Song
- Language: English and Tagalog
- Released: 1953
- Composer(s): Raul Manglapus

= Mambo Magsaysay =

"Mambo Magsaysay", also known as the "Magsaysay Mambo", is a song which was used as a jingle for the presidential campaign of then-candidate Ramon Magsaysay for the 1953 Philippine election. Composed by Raul Manglapus, it pioneered the use of campaign jingles in presidential elections in the Philippines.

==Song==
"Mambo Magsaysay" was composed by Raul Manglapus with its lyrics originally written in a mix of Tagalog and English languages.
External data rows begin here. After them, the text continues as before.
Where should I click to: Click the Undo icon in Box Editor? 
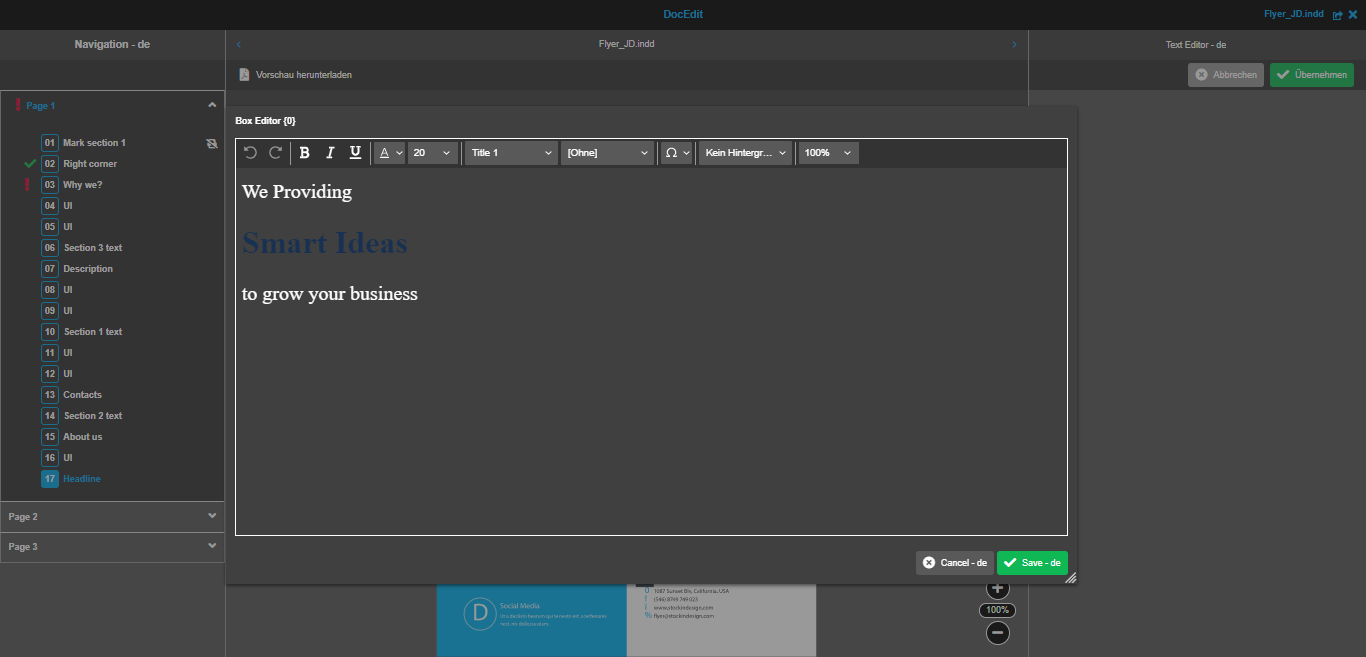(x=249, y=152)
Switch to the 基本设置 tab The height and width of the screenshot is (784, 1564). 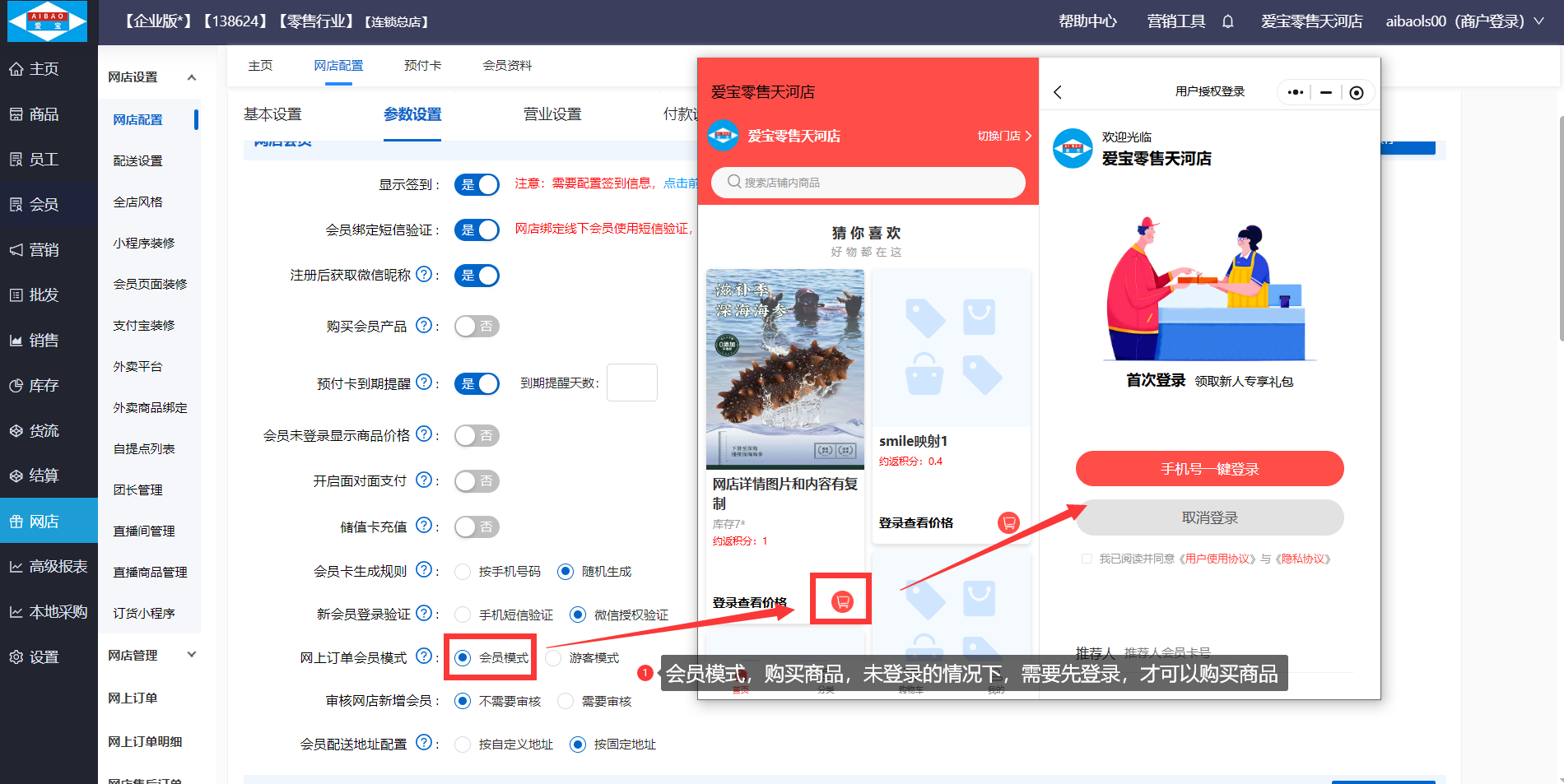272,114
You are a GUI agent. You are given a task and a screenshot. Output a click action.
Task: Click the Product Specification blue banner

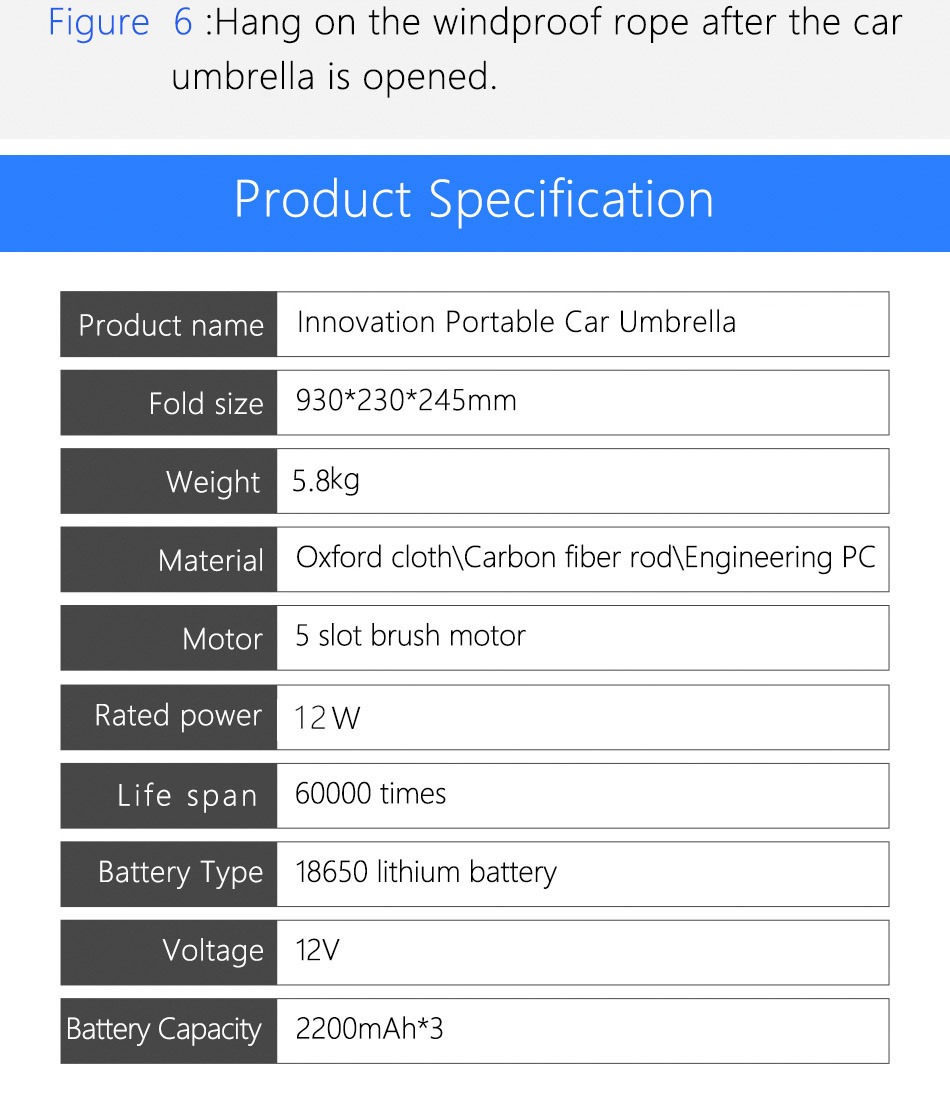(475, 203)
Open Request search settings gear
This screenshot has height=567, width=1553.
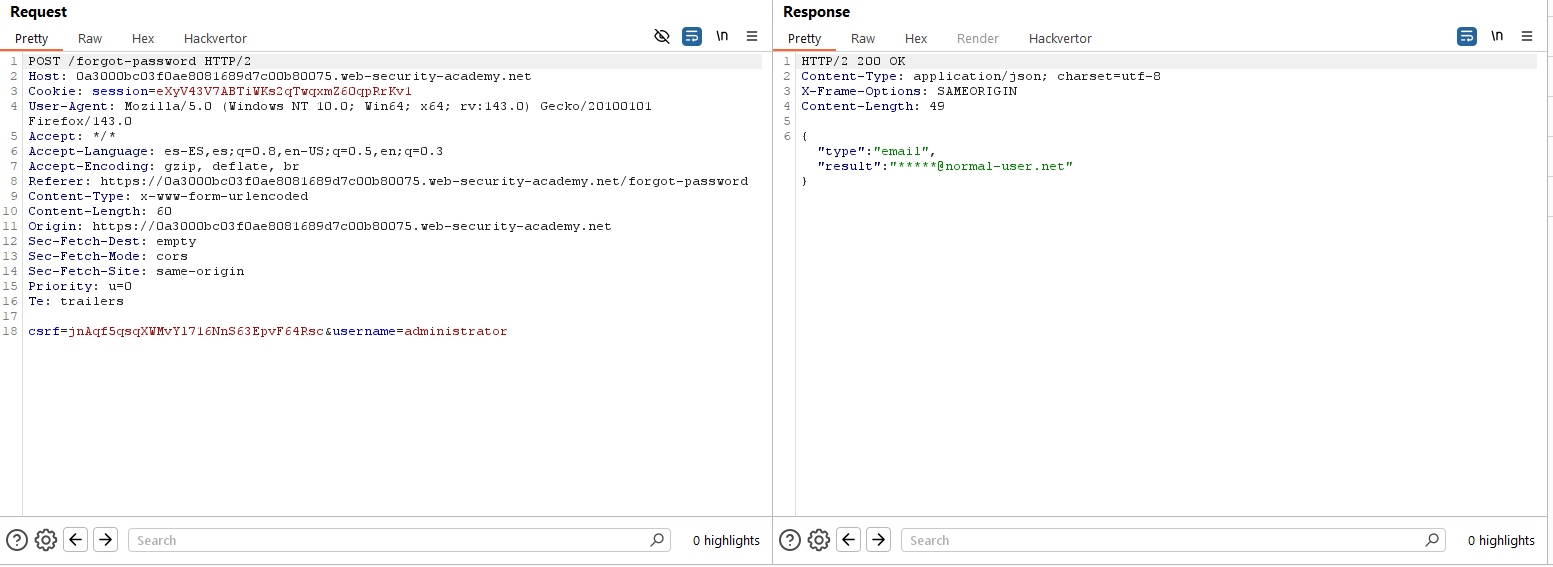pyautogui.click(x=45, y=540)
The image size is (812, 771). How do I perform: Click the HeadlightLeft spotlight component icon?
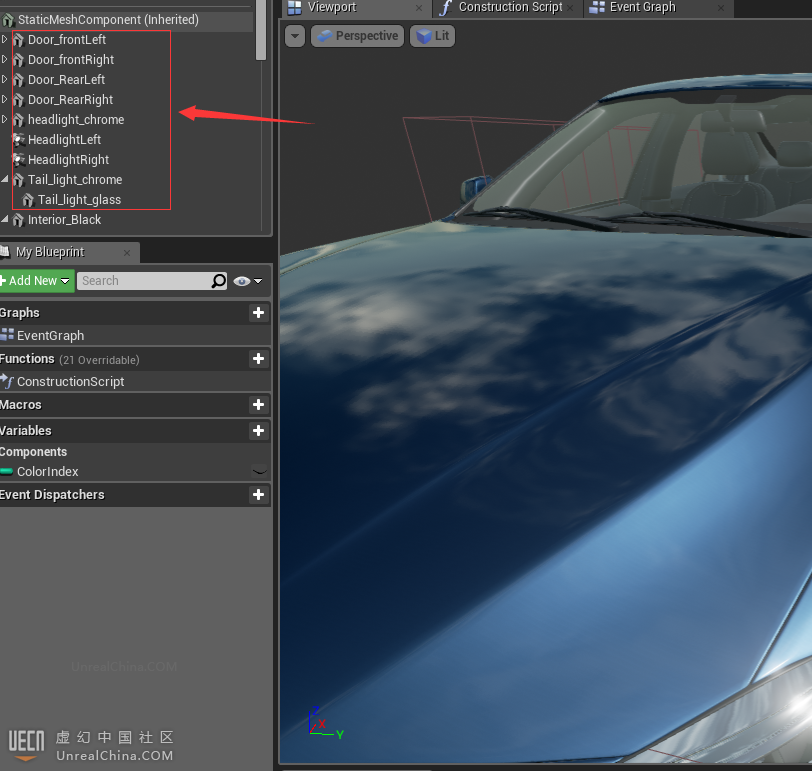pos(18,140)
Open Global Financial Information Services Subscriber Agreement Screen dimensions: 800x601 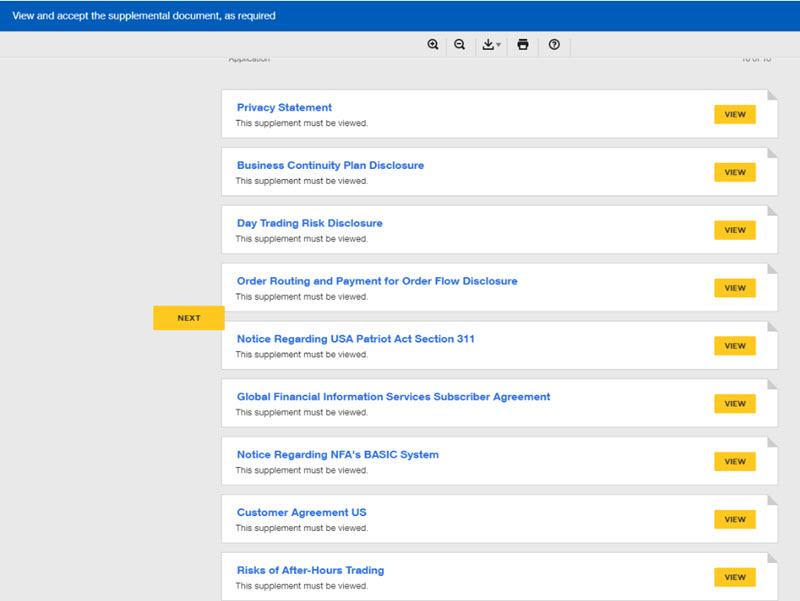point(391,396)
The jingle portrayed the Philippines as disorderly prior to Magsaysay's tenure as defense secretary (1950–1953). The song highlighted the alleged "corruption" in the 1949 elections which was won by Elpidio Quirino, the incumbent president at the time of the jingle's first use. Quirino was accused of holding a "dirty election" by Carlos Romulo and Marvin Gray.

==Use==
"Mambo Magsaysay" is believed to be the first jingle to be used in the Philippine presidential elections and was used for the campaign of then-candidate Ramon Magsaysay in the 1953 Philippine election. This came after Manila mayor candidate Arsenio Lacson's use of his own jingle in 1951. Manglapus, the song's composer served as leader of the "Magsaysay for President Movement".

It was later used by June Keithley, the sole announcer of Radyo Bandido as a morale booster for protesters of the People Power Revolution in February 1986.

==Derivatives==
===Ilocano version===
An Ilocano language version of the song exist and was used for Magsaysay's campaign in the Ilocos region. This iteration of the song was performed by Lucas Paredes.

===People Power Revolution===
The song "Mambo, Mambo", which makes use of the tune of the Magsaysay song, is part of the Handog ng Pilipino sa Mundo album which was released in within the same year and was dedicated to the revolution.